A contributing editor for Publishers Weekly and Poets & Writers, 
Michael Scharf has a chapbook,Telemachiad from Harry Tankoos 
Books, a small press of which he is editor and publisher. He is a 
doctoral candidate at City University of New York.

Prageeta Sharma is the author of A Just-So Poem (Booglit) and Bliss
to Fill (Subpress). Her work can be found online at Boston Review,
Combo and University of Pennsylvania's Kelly Writers House. She is
the drummer for The Sleeves.

Lytle Shaw has published four poetry chapbooks, two in collaboration
with the artist Emilie Clark, with whom he edits Shark, a journal of
poetics and art writing. In his first full-length book, Cable Factory 20, 
Robert Smithson's description of "Spiral Jetty" serves as a 'guide' for 
20 site-specific poems.

Julie Sloane lives on the Lower East Side. For the past five years she's 
painted scenic backdrops and sets for the entertainment industry in New 
York, primarily film and theater. She is art editor of LUNGFULL!

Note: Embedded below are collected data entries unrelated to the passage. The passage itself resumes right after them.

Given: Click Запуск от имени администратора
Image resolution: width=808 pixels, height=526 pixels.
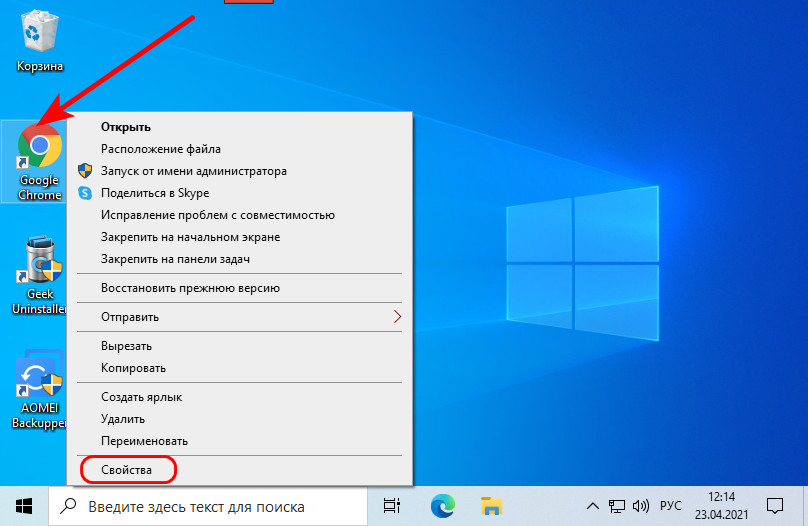Looking at the screenshot, I should [193, 171].
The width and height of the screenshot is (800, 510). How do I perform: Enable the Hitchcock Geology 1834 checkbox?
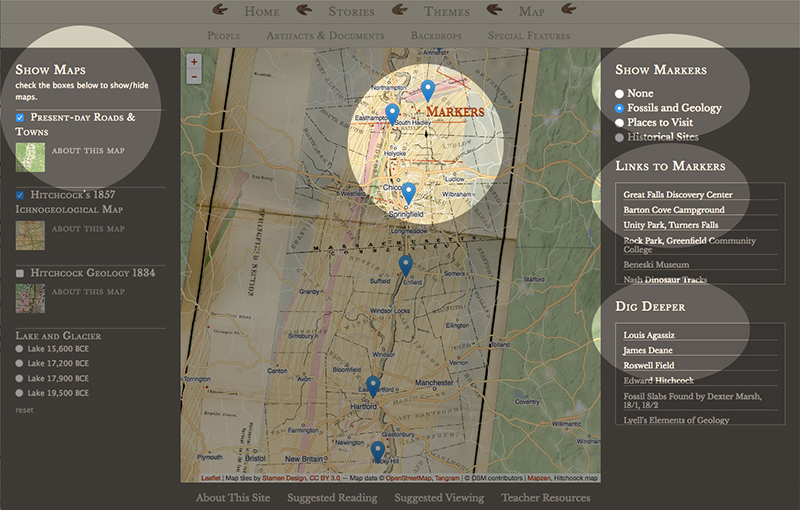(x=21, y=273)
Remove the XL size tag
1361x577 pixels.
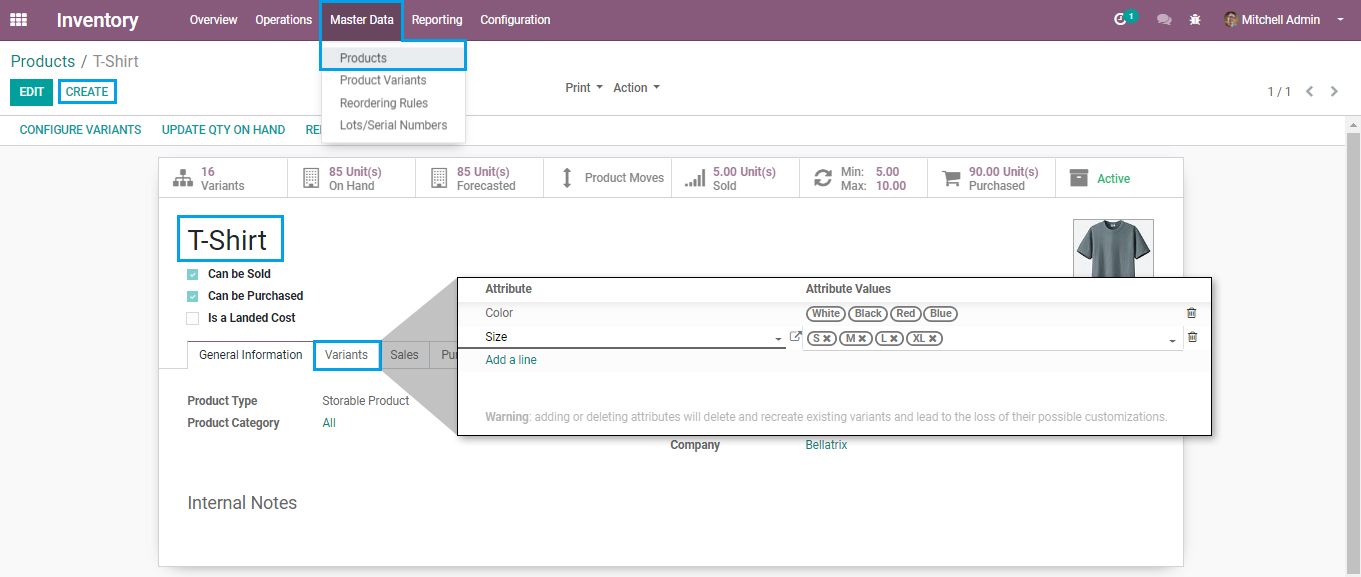(933, 339)
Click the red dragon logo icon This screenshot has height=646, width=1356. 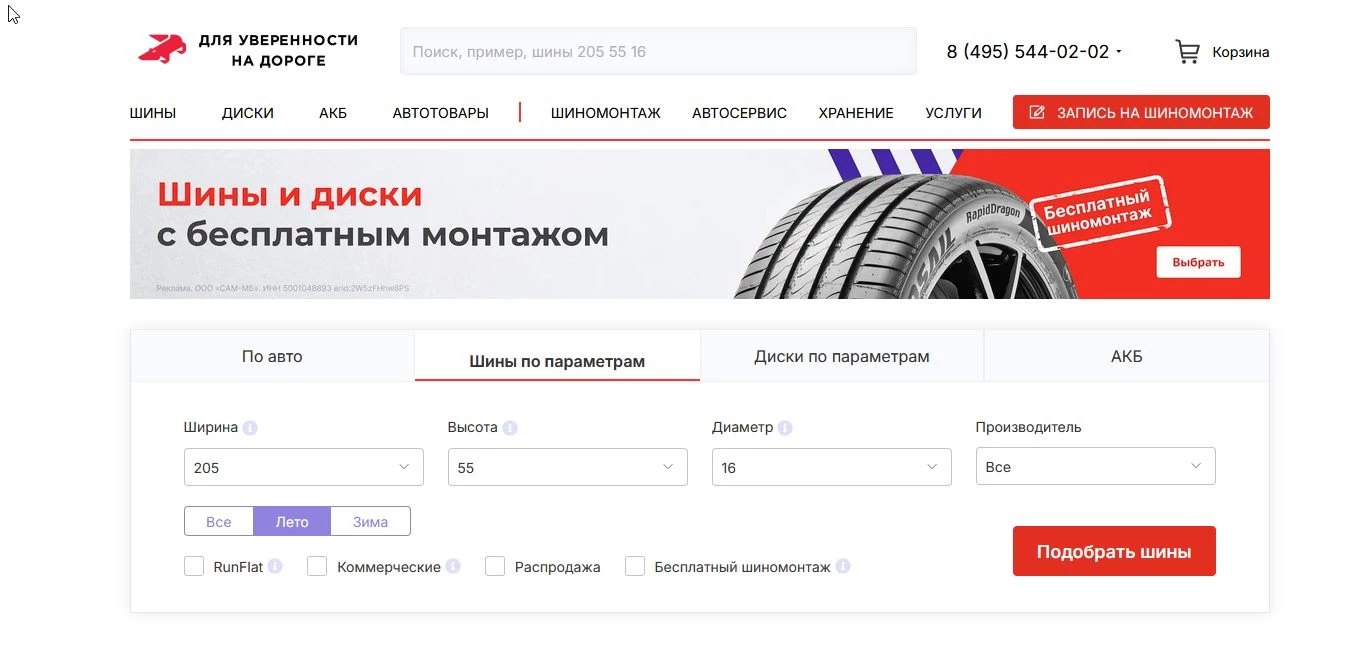click(x=163, y=47)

Rick Snyder's chapbooks Blueprint and Double Ear are available from 
811 Books. He edits the poetry journal Cello Entry and works as a 
freelance copy editor.

Brian Kim Stefans's books include Free Space Comix (1998), Gulf 
(1998) and Angry Penguins (2000), along with the chapbook A 
Poem of Attitudes (2000). His visual work can be found at 
www.ubu.com. He edits Arras (www.arras.net).

Chris Stroffolino's books are Stealer's Wheel, Oops, Incidents (at the Corner 
of Desire and Disgust): Poems 1985-1988 and Cusps. Stroffolino co-
edited An Anthology of (New) American Poets for Talisman.  He lives 
in Williamsburg.

Gary Sullivan edits Readme (www.jps.net/nada). Deadman, a novel, 
was published by Meow in 1996, and three books, The New Life, The Art 
of Poetry and Correspondence (with Nada Gordon) are due soon.

Among Rodrigo Toscano's books are The Disparities (Sun & Moon)
and Partisans (O Books) and, forthcoming, Platform (commissioned 
by Atelos Press). He works at The Labor Institute in New York.

Born in Nigeria, Fatimah Tuggar lives in New York. She studied at 
Yale and in the Whitney Museum Independent Study Program. Tuggar has
shown at the Johannesburg and Istanbul Biennales, Kwangju Biennale
2000, P.S. 1, the New Museum and the Brooklyn Museum. Her first solo
exhibit is slated for this fall at Greene Naftali Gallery, New York.